▶ **Exercise directions**:
Your task is to transcribe the entries below exactly, beginning with the line containing "África (28, 2476)" and ending with the final line, and to add nothing else.

### Extracted records

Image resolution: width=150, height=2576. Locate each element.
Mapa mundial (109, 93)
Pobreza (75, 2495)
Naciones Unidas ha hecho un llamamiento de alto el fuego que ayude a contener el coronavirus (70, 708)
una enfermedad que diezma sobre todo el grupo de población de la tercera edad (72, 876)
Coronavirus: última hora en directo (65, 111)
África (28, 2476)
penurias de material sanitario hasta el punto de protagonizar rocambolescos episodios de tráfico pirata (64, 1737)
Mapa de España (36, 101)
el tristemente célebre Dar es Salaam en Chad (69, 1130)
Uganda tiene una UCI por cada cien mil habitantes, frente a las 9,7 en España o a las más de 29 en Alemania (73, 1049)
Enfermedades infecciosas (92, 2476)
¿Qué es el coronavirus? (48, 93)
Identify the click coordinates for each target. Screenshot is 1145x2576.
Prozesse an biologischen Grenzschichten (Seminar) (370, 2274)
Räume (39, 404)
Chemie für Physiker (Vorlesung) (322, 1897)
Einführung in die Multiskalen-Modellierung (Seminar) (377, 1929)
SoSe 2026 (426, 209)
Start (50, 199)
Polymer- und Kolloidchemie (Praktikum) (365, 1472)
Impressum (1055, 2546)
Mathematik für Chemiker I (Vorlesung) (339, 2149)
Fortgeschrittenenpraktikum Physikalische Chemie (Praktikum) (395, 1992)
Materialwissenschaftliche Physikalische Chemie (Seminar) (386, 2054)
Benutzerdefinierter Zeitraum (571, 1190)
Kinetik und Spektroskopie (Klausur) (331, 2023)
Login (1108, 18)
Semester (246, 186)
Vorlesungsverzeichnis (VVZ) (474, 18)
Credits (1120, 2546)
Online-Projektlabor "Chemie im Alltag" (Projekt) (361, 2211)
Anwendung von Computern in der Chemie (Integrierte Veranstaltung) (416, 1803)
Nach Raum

######

▶ **Your response**:
África (28, 2476)
penurias de material sanitario hasta el punto de protagonizar rocambolescos episodios de tráfico pirata (64, 1737)
Mapa de España (36, 101)
el tristemente célebre Dar es Salaam en Chad (69, 1130)
Uganda tiene una UCI por cada cien mil habitantes, frente a las 9,7 en España o a las más de 29 en Alemania (73, 1049)
Enfermedades infecciosas (92, 2476)
¿Qué es el coronavirus? (48, 93)
Identify the click coordinates for each target. Screenshot is 1145x2576.
Prozesse an biologischen Grenzschichten (Seminar) (370, 2274)
Räume (39, 404)
Chemie für Physiker (Vorlesung) (322, 1897)
Einführung in die Multiskalen-Modellierung (Seminar) (377, 1929)
SoSe 2026 (426, 209)
Start (50, 199)
Polymer- und Kolloidchemie (Praktikum) (365, 1472)
Impressum (1055, 2546)
Mathematik für Chemiker I (Vorlesung) (339, 2149)
Fortgeschrittenenpraktikum Physikalische Chemie (Praktikum) (395, 1992)
Materialwissenschaftliche Physikalische Chemie (Seminar) (386, 2054)
Benutzerdefinierter Zeitraum (571, 1190)
Kinetik und Spektroskopie (Klausur) (331, 2023)
Login (1108, 18)
Semester (246, 186)
Vorlesungsverzeichnis (VVZ) (474, 18)
Credits (1120, 2546)
Online-Projektlabor "Chemie im Alltag" (Projekt) (361, 2211)
Anwendung von Computern in der Chemie (Integrierte Veranstaltung) (416, 1803)
Nach Raum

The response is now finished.